Yeo Gene, Burge Christopher B
Department of Biology, Massachusetts Institute of Technology, 77 Massachusetts Avenue Building 68-223, Cambridge, MA 02319, USA.
J Comput Biol. 2004;11(2-3):377-94. doi: 10.1089/1066527041410418.
We propose a framework for modeling sequence motifs based on the maximum entropy principle (MEP). We recommend approximating short sequence motif distributions with the maximum entropy distribution (MED) consistent with low-order marginal constraints estimated from available data, which may include dependencies between nonadjacent as well as adjacent positions. Many maximum entropy models (MEMs) are specified by simply changing the set of constraints. Such models can be utilized to discriminate between signals and decoys.
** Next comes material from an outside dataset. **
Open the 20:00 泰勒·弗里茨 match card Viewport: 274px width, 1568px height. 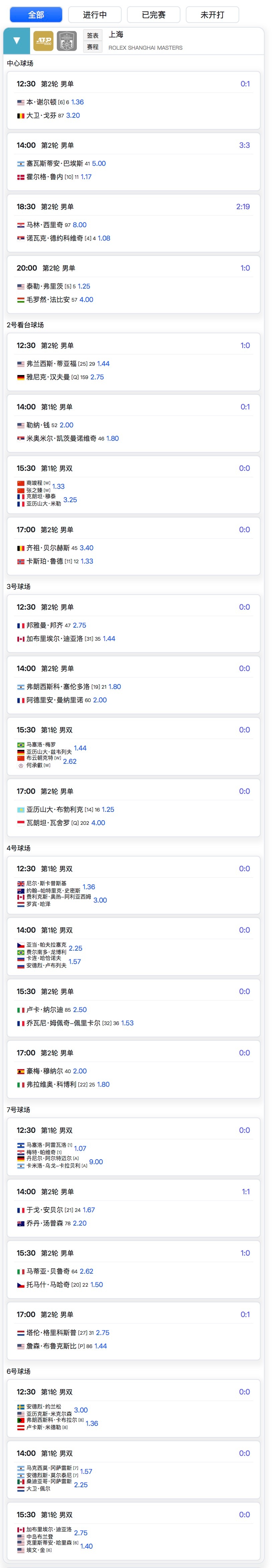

Classification performance using different MEMs gives insight into the relative importance of dependencies between different positions. We apply our framework to large datasets of RNA splicing signals. Our best models out-perform previous probabilistic models in the discrimination of human 5' (donor) and 3' (acceptor) splice sites from decoys. Finally, we discuss mechanistically motivated ways of comparing models.
我们提出了一个基于最大熵原理(MEP)对序列基序进行建模的框架。我们建议用与从可用数据估计的低阶边际约束相一致的最大熵分布(MED)来近似短序列基序分布,这些约束可能包括非相邻以及相邻位置之间的依赖性。许多最大熵模型(MEM)只需通过改变约束集来指定。这样的模型可用于区分信号和诱饵。使用不同MEM的分类性能能够深入了解不同位置之间依赖性的相对重要性。我们将我们的框架应用于RNA剪接信号的大型数据集。在从诱饵中区分人类5'(供体)和3'(受体)剪接位点方面,我们的最佳模型优于先前的概率模型。最后,我们讨论了基于机制的模型比较方法。